Les raisons de la fuite de Hassani Hamadi en détail

Hassani est en fuite. Et il est parti comme un voyou de la pègre ; le milieu des voleurs, monde des truands. Hassani Hamadi va chercher l’asile politique à Paris après avoir fui son pays. Laissant derrière lui, une image complètement entaillée d’escroqueries et de manœuvres fourbes. «Hassani des bois, prince des voleurs», tel un film entachant la crédibilité d’un homme qui était considéré par beaucoup comme un homme intègre et sans histoires.

 L’Ile de Ngazidja mérite mieux. L’évasion spectaculaire de l’ancien Gouverneur de Ngazidja, Hassani Hamadi restera dans les annales des histoires farfelues. Il a attendu que la nuit tombe, est sorti en secret, dans la voiture banalisée d’un de ses plus proches collaborateurs et a changé plusieurs fois de moyens de transports, sur la route de son «exil». De Mtsangadjuu ya Dimani, à l’Est de Ngazidja à l’aéroport Charles de Gaulle, l’enfant de Dimani laissera des traces tout au long de son périple d’un homme parano et angoissé. Arrivé dans l’ile comorienne de Mayotte à bord d’un Kwassa-Kwassa en provenance de Mtsangadjuu en passant par Anjouan, Hassani Hamadi est parti dans la foulée à destination de la capitale française, accompagné dans sa fuite de deux de ses hommes de fortune, Michel Saïd et Mihidjahi Bourhane.

Ce diaporama nécessite JavaScript.

Il n’a jamais été inquiété par les services de l’ordre ou la justice ; même s’il est cité plusieurs fois dans les dossiers de malversations financières, aucune menace ne rodait ses alentours.

Sur le réseau social Facebook, il assure avoir «reçu d’innombrables menaces sur [sa] vie» et être victime de persécution politique. Les comoriens d’ici et d’ailleurs comprennent bien que ce sont des mensonges.

Ces anciens agents de la Fonction publique de l’île de Ngazidja sont en colère. À part le non- paiement d’arriérés de salaire du mois de juillet 2018, les agents de la Grande comore n’ont toujours pas touché le moindre rond de leurs salaires depuis le mois de janvier dernier. Et pourtant le gouvernement de l’Union a déjà déboursé une somme à hauteur de 506 millions de francs à la place de 490 millions pour régler l’ardoise budgétaire de Ngazidja. Rien n’est régler ! Aucune trace dans les circuits financiers de Mrodjou. Une histoire qui laisse à croire qu’il s’agit bien d’un détournement de fonds dont l’ancien locataire de Mrodjou serait le premier responsable visé.

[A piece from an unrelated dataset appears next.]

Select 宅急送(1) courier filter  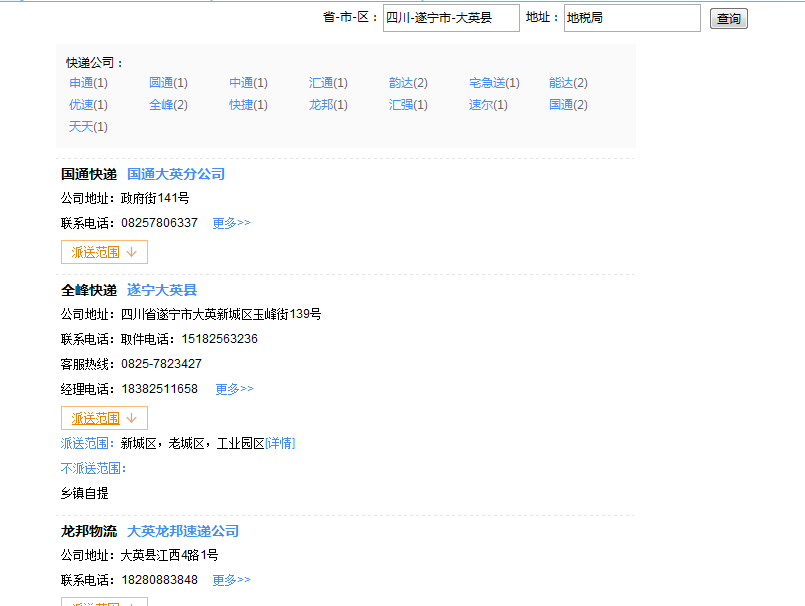(494, 83)
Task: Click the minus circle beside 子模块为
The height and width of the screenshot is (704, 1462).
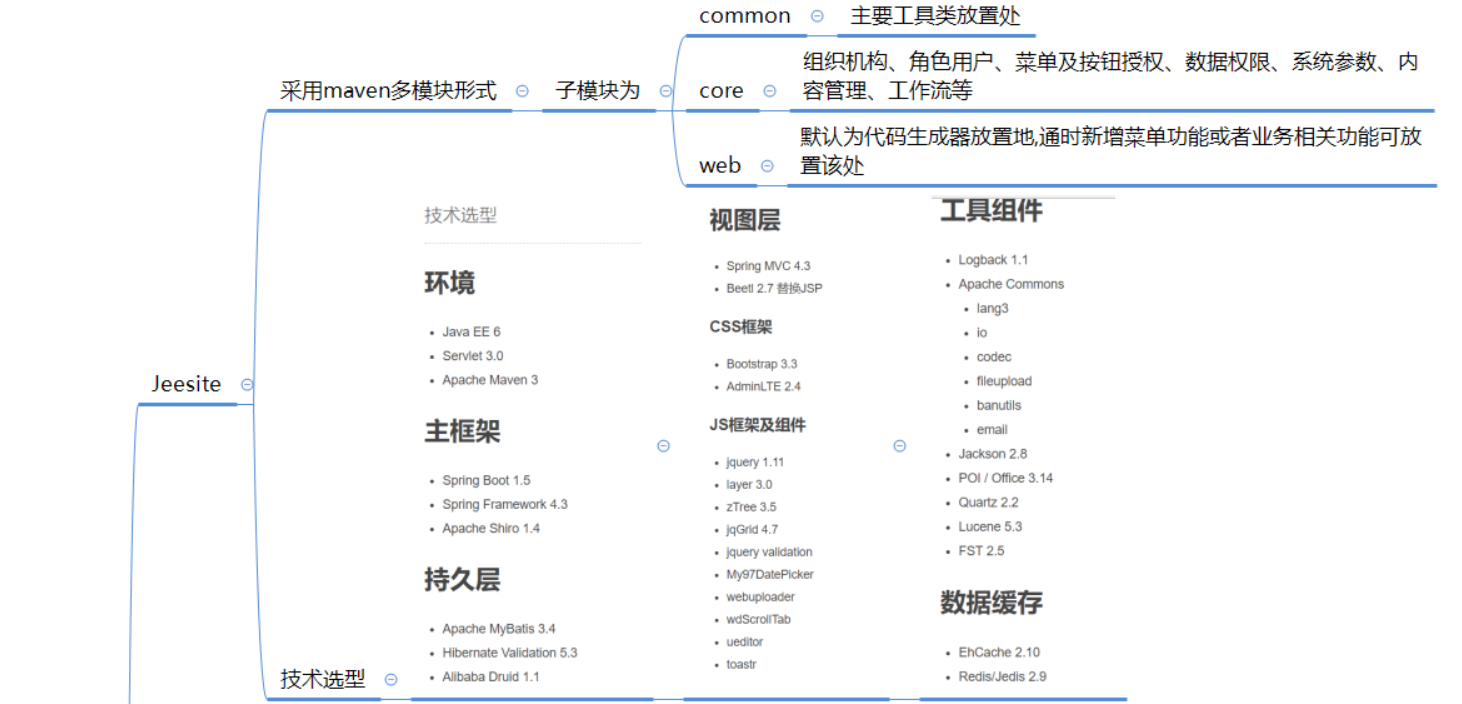Action: click(665, 90)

Ce diaporama nécessite JavaScript.

Pourquoi Hassani Hamadi a-t-il fui ses responsabilités ? A-t-il été poussé de force vers la sortie ? Par qui ? Ou bien un plan machiavélique avait-il été planifié par ses proches pour l’éloigner d’une situation précisément délicate ? Candidat malheureux à l’élection présidentielle anticipée de 2019, où il est arrivé en 8ème position (sur 13 concurrents) avec 2.25 %, l’ancien Président du Conseil de l’île de Ngazidja, n’est qu’une miette dans le marigot politique de notre pays.

Les «Wangazidja» ont été mis au courant de la ponction de leurs salaires au profit de « la banque » initiée dans les rêves de Hassani Hamadi. Cette banque de solidarité annoncée n’a toujours pas ouvert ses portes à Moroni.

De scénario en scénario, les comoriens découvrent les manigances de ces hommes politiques qui formaient jadis la fameuse CNT et qui souhaitaient le chaos dans le pays. Et les comoriens sont déçus. Il faudrait bien mal connaître les comoriens pour imaginer qu’il puisse en être autrement.